Only some lines are wanted. Transcribe, exactly, the lines below from the line with "Where should I click to: Click the Variance" up to and including the line with "has width=435, height=325.".

========================================

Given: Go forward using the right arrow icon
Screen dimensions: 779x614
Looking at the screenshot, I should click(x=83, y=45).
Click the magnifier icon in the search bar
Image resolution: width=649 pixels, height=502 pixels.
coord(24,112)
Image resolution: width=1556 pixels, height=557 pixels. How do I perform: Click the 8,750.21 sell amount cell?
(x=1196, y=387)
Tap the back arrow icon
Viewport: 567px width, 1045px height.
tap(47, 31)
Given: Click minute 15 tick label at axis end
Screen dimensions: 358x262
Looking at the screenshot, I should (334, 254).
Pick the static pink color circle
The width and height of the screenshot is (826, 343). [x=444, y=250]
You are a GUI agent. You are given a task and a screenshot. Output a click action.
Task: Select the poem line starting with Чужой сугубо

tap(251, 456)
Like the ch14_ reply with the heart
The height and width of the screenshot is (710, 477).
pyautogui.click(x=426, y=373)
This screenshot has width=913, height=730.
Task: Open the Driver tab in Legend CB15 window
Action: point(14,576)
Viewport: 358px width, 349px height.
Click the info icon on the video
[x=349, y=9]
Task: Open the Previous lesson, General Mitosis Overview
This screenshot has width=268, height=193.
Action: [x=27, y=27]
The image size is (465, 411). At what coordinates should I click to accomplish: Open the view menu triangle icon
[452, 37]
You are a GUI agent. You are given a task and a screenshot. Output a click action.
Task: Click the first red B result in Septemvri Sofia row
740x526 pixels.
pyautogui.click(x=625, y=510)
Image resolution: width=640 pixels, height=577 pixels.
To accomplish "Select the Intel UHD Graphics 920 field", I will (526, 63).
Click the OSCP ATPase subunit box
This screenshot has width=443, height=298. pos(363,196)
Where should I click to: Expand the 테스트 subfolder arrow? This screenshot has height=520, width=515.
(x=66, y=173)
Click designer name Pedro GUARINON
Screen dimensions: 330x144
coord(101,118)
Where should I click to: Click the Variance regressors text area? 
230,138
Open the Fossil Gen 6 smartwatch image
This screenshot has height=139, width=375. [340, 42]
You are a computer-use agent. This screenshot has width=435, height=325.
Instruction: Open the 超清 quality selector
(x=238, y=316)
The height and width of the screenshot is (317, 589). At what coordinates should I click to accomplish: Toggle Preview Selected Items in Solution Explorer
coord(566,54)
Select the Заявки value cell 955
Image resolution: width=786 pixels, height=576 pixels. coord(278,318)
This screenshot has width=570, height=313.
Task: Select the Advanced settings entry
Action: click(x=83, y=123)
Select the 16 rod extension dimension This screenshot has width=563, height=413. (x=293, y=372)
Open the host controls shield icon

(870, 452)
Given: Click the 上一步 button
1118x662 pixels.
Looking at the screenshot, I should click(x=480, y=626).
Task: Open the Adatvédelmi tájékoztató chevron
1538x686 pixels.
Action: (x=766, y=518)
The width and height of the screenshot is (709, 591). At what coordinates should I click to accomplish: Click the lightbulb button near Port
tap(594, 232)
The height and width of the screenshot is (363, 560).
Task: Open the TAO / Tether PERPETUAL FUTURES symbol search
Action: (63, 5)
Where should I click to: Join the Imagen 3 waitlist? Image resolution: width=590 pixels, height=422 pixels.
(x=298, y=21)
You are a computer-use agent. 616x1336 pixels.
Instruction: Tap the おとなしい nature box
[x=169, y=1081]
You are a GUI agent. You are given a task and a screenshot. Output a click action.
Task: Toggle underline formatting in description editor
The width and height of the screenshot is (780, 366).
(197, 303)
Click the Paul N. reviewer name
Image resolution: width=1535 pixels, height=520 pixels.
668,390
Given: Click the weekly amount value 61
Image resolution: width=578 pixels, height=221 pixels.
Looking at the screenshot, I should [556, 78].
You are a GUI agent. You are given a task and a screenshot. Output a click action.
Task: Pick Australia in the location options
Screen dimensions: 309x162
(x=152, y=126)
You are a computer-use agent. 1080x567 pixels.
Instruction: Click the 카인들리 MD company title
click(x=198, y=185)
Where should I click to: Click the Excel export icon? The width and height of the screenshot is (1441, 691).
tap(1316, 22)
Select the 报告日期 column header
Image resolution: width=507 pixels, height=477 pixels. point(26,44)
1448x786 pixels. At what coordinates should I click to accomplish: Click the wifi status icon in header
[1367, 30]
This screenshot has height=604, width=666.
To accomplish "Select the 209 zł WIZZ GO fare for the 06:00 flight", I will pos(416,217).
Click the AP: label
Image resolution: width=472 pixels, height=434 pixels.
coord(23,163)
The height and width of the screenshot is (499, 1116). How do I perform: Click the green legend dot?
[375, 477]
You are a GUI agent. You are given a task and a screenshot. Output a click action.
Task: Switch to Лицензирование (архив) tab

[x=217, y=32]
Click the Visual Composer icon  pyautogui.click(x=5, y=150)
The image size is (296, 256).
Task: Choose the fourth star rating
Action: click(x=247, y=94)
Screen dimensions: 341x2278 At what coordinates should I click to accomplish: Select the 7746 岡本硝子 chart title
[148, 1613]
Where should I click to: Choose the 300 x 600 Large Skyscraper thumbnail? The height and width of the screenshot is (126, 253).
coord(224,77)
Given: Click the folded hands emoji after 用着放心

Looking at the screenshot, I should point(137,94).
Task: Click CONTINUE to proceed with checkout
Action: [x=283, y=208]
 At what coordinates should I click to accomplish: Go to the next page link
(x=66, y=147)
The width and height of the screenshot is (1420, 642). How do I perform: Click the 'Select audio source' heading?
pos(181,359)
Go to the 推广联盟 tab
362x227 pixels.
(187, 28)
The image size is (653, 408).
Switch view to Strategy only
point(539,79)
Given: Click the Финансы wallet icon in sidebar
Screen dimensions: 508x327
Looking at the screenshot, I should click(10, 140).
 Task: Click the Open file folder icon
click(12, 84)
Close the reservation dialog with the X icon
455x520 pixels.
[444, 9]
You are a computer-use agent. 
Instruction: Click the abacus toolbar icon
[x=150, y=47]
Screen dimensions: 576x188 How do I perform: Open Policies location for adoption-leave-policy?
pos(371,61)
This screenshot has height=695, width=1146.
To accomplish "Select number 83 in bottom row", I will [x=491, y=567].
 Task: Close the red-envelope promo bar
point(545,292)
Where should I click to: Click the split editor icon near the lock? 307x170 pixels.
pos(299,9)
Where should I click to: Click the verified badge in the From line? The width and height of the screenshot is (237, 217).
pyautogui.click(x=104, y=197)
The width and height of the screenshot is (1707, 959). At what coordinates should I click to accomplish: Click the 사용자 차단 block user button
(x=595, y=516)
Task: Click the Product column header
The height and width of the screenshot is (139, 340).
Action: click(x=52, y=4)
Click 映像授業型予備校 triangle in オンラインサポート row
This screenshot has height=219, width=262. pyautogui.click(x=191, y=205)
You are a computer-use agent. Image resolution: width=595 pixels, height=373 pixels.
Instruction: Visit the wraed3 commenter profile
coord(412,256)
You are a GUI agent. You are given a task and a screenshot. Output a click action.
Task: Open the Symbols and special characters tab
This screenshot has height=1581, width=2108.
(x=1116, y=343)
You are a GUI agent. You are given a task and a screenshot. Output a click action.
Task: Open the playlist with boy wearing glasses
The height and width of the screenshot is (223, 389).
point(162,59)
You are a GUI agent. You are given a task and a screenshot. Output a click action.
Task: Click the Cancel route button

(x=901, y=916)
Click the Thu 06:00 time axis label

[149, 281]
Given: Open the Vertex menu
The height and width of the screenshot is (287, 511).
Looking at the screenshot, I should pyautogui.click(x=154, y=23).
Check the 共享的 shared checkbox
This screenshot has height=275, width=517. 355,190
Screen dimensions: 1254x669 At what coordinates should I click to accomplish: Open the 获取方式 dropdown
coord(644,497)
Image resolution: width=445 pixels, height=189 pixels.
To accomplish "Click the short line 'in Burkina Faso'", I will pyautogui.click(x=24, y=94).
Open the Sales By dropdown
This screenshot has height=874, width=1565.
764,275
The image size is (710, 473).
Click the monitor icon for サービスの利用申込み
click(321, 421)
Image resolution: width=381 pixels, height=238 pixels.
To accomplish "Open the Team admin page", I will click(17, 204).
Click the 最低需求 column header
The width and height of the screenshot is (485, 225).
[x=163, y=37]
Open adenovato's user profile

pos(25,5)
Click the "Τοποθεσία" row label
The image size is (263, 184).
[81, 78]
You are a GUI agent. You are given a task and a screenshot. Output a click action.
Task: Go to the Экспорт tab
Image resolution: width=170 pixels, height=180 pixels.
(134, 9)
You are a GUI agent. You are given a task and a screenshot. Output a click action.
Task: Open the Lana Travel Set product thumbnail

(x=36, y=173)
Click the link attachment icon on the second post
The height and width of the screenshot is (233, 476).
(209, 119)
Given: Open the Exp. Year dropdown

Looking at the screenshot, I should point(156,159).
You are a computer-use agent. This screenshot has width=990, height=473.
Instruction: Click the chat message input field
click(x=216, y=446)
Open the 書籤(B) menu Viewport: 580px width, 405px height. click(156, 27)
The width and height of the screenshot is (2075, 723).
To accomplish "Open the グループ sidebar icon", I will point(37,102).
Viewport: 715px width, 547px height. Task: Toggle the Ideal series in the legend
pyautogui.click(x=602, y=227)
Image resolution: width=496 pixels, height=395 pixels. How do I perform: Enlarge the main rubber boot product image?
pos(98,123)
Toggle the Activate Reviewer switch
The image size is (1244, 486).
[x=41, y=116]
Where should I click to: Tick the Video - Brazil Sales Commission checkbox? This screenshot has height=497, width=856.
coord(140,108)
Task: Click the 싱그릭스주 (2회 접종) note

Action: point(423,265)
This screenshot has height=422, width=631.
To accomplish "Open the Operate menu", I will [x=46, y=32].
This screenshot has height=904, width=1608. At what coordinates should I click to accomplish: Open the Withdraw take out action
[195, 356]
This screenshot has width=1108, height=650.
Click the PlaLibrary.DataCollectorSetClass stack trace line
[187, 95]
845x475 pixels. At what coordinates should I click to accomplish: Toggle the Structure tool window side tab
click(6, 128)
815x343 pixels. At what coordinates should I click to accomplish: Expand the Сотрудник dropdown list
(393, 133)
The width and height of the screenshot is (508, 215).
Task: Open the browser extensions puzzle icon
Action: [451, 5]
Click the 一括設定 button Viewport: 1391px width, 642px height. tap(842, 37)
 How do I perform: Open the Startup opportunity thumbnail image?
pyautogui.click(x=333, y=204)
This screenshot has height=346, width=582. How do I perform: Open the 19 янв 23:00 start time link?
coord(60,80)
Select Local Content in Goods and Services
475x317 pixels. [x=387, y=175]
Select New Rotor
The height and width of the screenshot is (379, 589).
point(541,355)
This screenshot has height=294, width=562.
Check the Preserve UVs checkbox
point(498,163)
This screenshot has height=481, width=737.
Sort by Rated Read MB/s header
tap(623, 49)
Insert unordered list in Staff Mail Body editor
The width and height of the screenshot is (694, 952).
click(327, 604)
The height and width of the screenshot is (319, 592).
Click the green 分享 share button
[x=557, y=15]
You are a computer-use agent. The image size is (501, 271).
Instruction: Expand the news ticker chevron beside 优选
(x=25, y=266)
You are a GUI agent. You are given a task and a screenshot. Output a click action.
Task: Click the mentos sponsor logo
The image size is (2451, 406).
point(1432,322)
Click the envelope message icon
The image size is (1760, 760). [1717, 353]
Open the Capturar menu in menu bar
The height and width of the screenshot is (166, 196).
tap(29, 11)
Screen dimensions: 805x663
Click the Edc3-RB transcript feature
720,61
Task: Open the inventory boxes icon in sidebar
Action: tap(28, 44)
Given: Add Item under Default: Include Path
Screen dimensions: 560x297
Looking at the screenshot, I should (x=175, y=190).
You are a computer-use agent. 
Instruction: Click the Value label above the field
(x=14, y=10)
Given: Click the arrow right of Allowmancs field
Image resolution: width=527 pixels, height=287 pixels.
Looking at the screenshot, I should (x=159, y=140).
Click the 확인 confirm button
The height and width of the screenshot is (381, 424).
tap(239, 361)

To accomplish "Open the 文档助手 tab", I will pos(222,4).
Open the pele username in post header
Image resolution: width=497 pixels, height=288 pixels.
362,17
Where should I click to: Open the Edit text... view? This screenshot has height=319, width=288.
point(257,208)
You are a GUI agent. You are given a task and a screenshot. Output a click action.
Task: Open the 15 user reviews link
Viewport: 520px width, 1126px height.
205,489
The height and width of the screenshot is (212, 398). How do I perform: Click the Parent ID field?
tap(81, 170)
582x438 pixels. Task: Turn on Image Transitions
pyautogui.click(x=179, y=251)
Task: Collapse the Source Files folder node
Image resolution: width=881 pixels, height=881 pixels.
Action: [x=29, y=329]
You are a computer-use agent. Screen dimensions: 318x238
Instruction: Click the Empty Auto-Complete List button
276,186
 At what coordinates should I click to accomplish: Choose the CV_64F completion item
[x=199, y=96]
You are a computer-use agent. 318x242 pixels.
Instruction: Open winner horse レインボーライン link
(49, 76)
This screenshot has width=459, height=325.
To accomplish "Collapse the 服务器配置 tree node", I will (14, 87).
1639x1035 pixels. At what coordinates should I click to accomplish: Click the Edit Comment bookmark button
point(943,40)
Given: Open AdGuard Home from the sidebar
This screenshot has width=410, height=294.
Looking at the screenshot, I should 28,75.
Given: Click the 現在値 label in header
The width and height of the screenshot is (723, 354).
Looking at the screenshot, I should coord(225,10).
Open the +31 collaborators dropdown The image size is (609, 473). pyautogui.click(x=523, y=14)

========================================

Reply:
Where should I click to: Click the Variance regressors text area? 
230,138
Open the Fossil Gen 6 smartwatch image
This screenshot has height=139, width=375. [340, 42]
You are a computer-use agent. This screenshot has width=435, height=325.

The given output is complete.